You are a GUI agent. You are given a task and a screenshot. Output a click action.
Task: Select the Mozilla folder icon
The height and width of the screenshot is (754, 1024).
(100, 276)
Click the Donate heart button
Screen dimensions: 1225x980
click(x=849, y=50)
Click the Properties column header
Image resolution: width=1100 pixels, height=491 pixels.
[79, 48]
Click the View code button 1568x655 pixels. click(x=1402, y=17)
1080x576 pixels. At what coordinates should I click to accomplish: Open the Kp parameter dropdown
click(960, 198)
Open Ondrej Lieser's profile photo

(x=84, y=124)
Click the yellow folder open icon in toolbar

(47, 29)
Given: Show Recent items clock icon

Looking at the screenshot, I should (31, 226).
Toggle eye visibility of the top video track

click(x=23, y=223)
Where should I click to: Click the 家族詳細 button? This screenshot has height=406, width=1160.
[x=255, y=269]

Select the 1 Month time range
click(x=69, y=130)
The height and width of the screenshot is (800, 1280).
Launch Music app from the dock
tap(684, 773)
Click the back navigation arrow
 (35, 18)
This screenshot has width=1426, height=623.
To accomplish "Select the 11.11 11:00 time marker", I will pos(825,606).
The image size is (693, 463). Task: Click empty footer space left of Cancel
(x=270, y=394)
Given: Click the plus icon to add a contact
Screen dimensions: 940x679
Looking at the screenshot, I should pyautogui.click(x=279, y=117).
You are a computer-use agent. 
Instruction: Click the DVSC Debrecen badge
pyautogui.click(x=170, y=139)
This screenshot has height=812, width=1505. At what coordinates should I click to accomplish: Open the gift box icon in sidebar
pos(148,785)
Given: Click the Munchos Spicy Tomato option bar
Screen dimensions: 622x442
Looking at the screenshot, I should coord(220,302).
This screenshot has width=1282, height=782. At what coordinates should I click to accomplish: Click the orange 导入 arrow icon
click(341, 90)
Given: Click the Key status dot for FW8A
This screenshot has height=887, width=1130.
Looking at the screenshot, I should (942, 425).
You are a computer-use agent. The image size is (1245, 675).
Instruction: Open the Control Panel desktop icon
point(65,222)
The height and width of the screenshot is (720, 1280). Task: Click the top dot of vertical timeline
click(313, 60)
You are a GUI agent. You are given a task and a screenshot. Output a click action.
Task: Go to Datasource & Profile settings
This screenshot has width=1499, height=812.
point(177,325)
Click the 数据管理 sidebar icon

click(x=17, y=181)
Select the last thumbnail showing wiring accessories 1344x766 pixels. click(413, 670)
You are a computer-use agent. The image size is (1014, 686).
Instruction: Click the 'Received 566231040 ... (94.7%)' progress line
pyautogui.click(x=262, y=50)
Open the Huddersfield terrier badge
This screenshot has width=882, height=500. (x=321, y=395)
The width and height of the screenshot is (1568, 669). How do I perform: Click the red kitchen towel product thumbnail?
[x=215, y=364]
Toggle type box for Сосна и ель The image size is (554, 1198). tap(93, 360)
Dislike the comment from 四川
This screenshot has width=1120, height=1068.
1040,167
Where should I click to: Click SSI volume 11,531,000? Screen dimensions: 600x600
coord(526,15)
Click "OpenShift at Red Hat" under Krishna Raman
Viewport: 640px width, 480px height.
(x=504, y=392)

_Problem details_: Above are some records; copy each line there that contains "computer".

_Solved problem_:
You are a computer-use agent. 
You are a computer-use agent. The image size is (1245, 675).
You are a computer-use agent. The image size is (1014, 686).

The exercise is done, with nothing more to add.